RUNES SANGUINIS / Una Noche en Malnéant – Por Clark Ashton Smith

Mi estancia en la ciudad de Malnéant ocurrió durante un periodo de mi vida no menos penumbroso y confuso que la ciudad misma y las neblinosas regiones que se extienden a su alrededor. Yo no tengo ningún recuerdo preciso de su ubicación, ni tampoco puedo yo recordar exactamente cuándo y cómo la visité. Pero yo había escuchado vagamente que semejante lugar estaba situado en la ruta de mi viaje; y cuando arribé al río envuelto en nieblas que corre al píe de sus murallas, y escuché más allá del río los tañidos mortuorios de muchas campanas, deduje que me estaba aproximando a Malnéant.

Al llegar al gris y colosal puente que cruza el río, yo pude haber continuado si así lo quería, por otras rutas que conducían a remotas ciudades: pero me parecía que bien podría penetrar en Malnéant como a cualquier otro lugar. Y así fue que emprendí la marcha sobre el puente de sombríos arcos, bajo el cual las aguas negras fluían en sigilosa división y eran unidas nuevamente en silencio como la Estigia y el Aqueronte.

He dicho que ese periodo de mi vida era penumbroso y confuso: causado en su mayor parte, quizás, por mi necesidad de olvido, a mi persistente y en ocasiones parcialmente premiada búsqueda del olvido. Y aquello que necesitaba olvidar sobre todo, era la muerte de la dama Mariel, y el hecho de que yo mismo le había dado muerte de manera tan segura, como si hubiese cometido el acto con mis propias manos. Porque ella me había amado con una ternura más pura y profunda que la mía; y mi inestable temperamento, mis ataques de cruel indiferencia y feroz irritabilidad, habían destrozado su frágil corazón. Así que buscó el alivio de un veneno letal; y luego que ella había sido puesta a descansar en las sombrías catacumbas de sus ancestros, yo me volví un vagabundo, perseguido y torturado eternamente por un tardío remordimiento. Por meses, o años, no estoy seguro, yo vagué de una ciudad del viejo mundo a otra, prestando poca atención adónde iba con tal de que estuvieran disponibles el vino y los demás agentes del olvido… Y de esa manera llegué, en algún momento de mi infinito peregrinar, a los lúgubres alrededores de Malnéant.

El Sol [si alguna vez hubo un sol sobre la región] había estado perdido por no sé cuanto tiempo en un cielo de vapores plomizos; el día era tétrico y melancólico. Pero ahora, debido a la espesura de las sombras y la neblina, yo sentía que la noche debía estar cerca; y las campanas que había escuchado, a pesar de sus tañidos pesados y sepulcrales, brindaban al menos la seguridad de un posible refugio para la noche. De manera que crucé el largo puente y entré a través del siniestro bostezo de la puerta con pasos apresurados, si bien sin ninguna alarma en mi espíritu.

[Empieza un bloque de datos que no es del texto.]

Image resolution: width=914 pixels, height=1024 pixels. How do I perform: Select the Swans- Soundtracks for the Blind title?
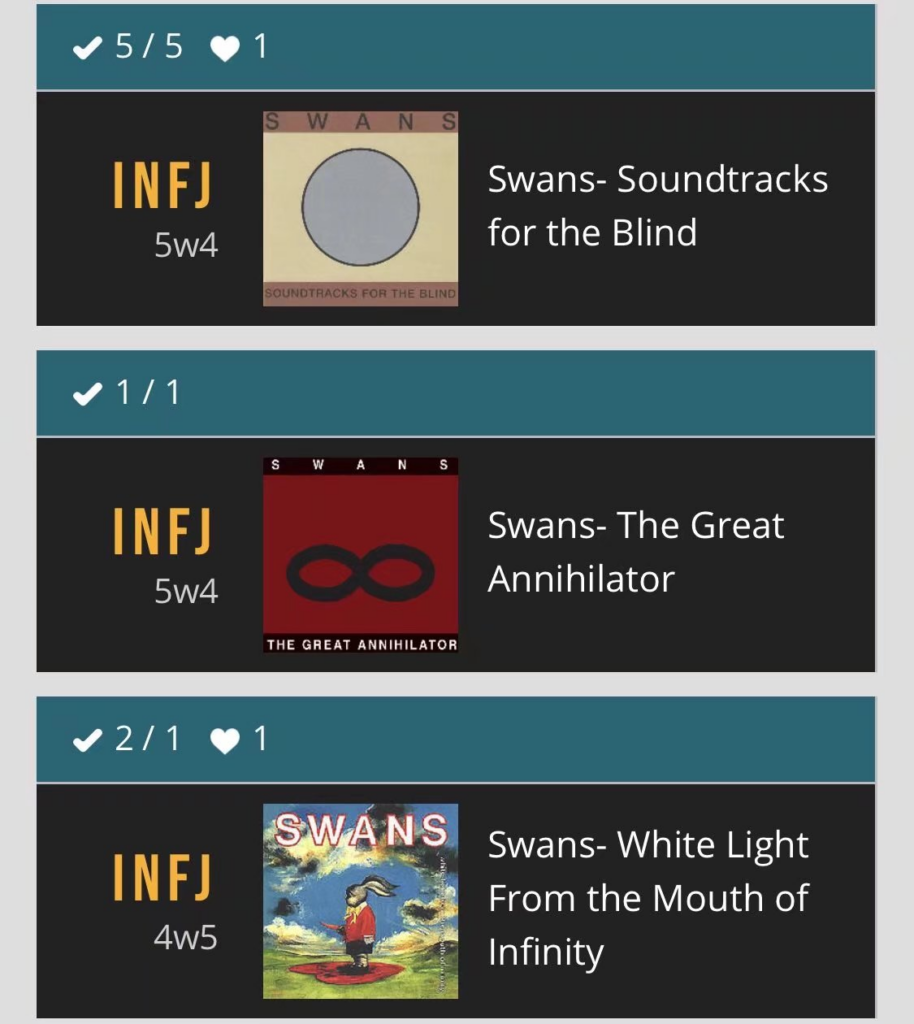pyautogui.click(x=657, y=206)
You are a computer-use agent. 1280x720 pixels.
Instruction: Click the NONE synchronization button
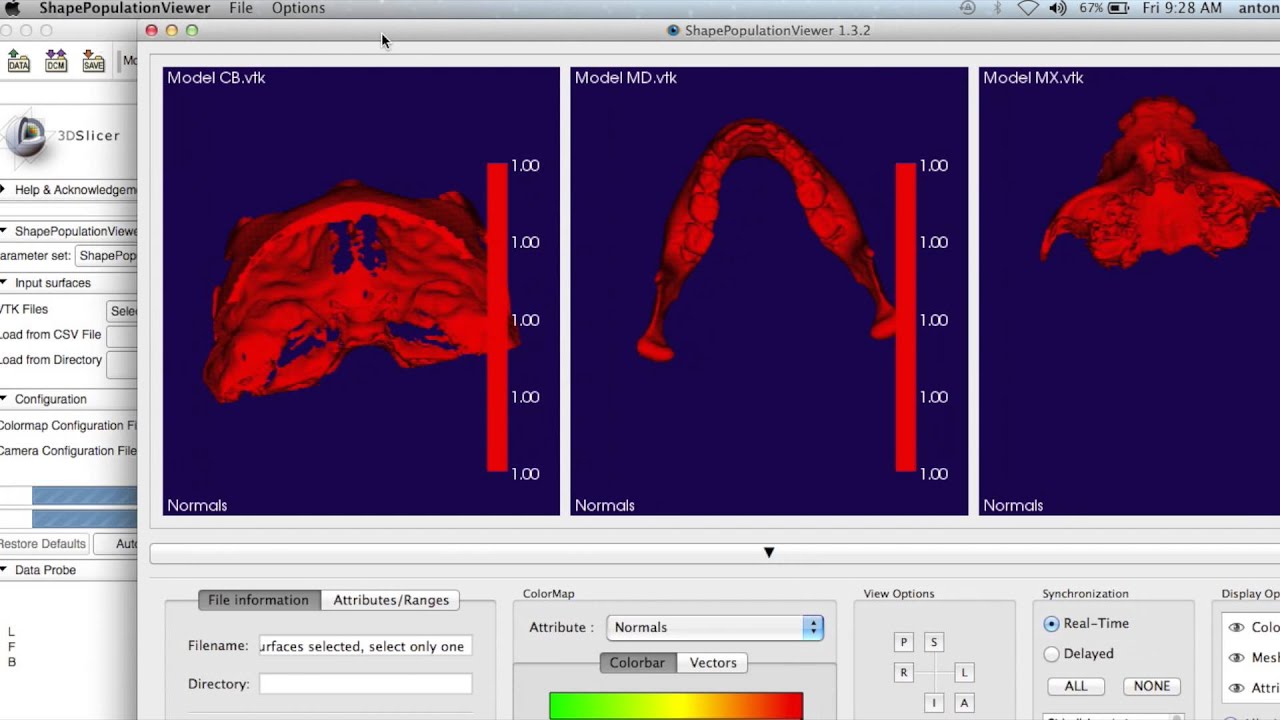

El crepúsculo se había depositado detrás de las grises murallas, pero había pocas luces en la ciudad. Pocas personas estaban en el exterior, y estas transitaban su camino con una especie de prisa solemne, como si de algún deber funerario se tratara que no admitiera retrasos. Las calles eran estrechas, las casas altas, con balcones colgantes y ventanas cubiertas con pesadas cortinas o cerradas. Todo estaba muy silencioso, excepto por las campanas, las cuales tañían persistentemente, algunas veces tenues y lejanas, y otras con un asombroso y sonoro repique que parecía venir casi desde encima de la cabeza.

Mientras me sumergía entre las sombrías mansiones, junto a las calles desde las cuales un visible crepúsculo amenazaba con cubrirme, me parecía que me alejaba más y más de mis memorias con cada paso que daba.  Por esa razón, yo no orienté mi camino inmediatamente hacia una taberna, sino que estaba satisfecho con perderme cada vez más entre el gris laberinto de edificaciones, las cuales se hacían más indistintas entre las cada vez más creciente neblina y oscuridad, como si estuvieran a punto de disolverse en el olvido.

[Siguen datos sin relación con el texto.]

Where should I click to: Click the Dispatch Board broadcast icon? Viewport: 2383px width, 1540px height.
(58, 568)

Pienso que mi alma habría estado casi en paz consigo misma de no haber sido por el persistente sonido de las campanas, las cuales eran iguales a todas las campanas que tañen por el reposo de los muertos, y por lo tanto me hicieron recordar aquéllas que habían sonado por la dama Mariel. Pero cada vez que ellas cesaban, mis pensamientos derivaban de regreso con una indolente facilidad, y una seguridad recobrada, a la vaguedad que rodeaba todo…

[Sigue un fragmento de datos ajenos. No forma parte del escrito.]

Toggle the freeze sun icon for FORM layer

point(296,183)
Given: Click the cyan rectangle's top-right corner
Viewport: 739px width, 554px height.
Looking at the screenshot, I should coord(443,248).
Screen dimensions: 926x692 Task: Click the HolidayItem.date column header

Yo no tenía idea de cuán lejos había ido en Malnéant, tampoco cuanto tiempo había vagado entre esas casas que apenas parecían haber estado pobladas por nada, con excepción de los durmientes o la muerte. Por último, sin embargo, tuve conciencia de que estaba muy cansado, y pensé en procurarme alimentos, vino y alojamiento para la noche. Pero en ningún lado durante mi recorrido había notado el cartel de una posada; así que decidí preguntarle al próximo transeúnte por la dirección deseada.

Como he dicho anteriormente, había pocas personas en el exterior. Y ahora, cuando me había decidido dirigirme a una de ellas, parecía que no había ni una en absoluto; y yo continué hacia delante a través de una calle tras otra en mi inútil búsqueda de un rostro viviente.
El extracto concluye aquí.